** Begin Provided data **
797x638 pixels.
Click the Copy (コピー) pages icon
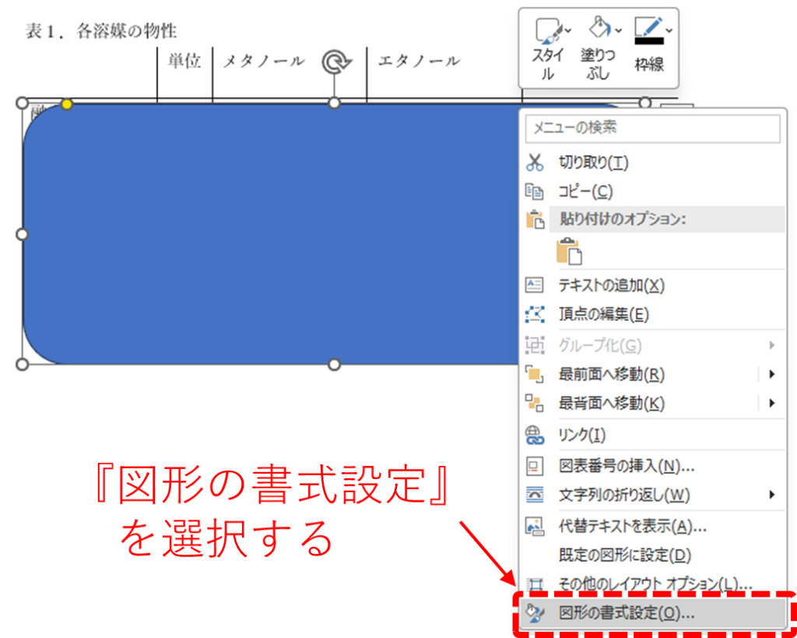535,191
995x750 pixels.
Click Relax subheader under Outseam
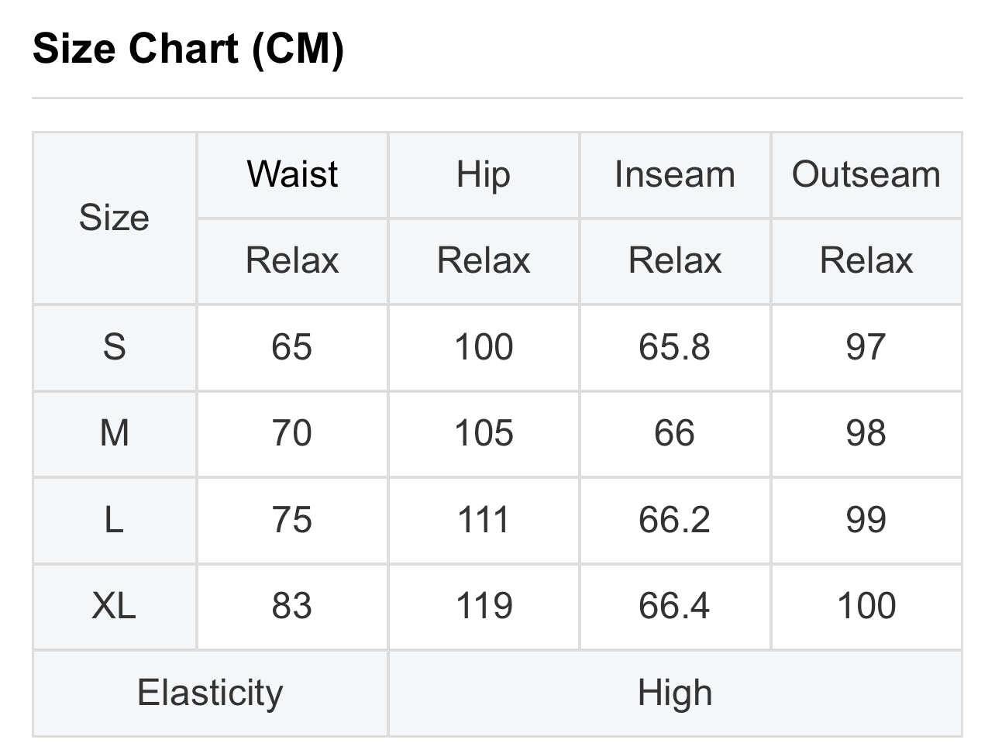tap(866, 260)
** End Provided data **
** Begin Provided data **
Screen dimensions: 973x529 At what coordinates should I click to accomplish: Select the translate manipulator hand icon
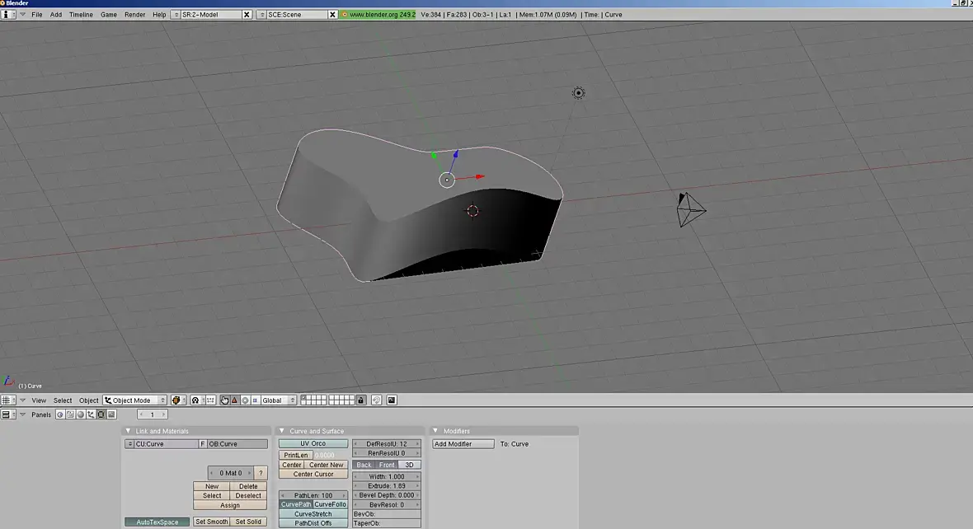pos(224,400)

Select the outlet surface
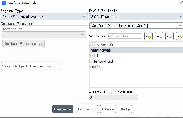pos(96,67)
** End Provided data **
■ Given instruction ■
Could you update the material from the line containing "797x638 pixels." up to and including the line containing "tap(866, 260)" so that "Click" becomes "Tap", with everything else unchanged? Leave the pictures out of your answer.

■ Result ■
797x638 pixels.
Tap the Copy (コピー) pages icon
535,191
995x750 pixels.
Tap Relax subheader under Outseam
tap(866, 260)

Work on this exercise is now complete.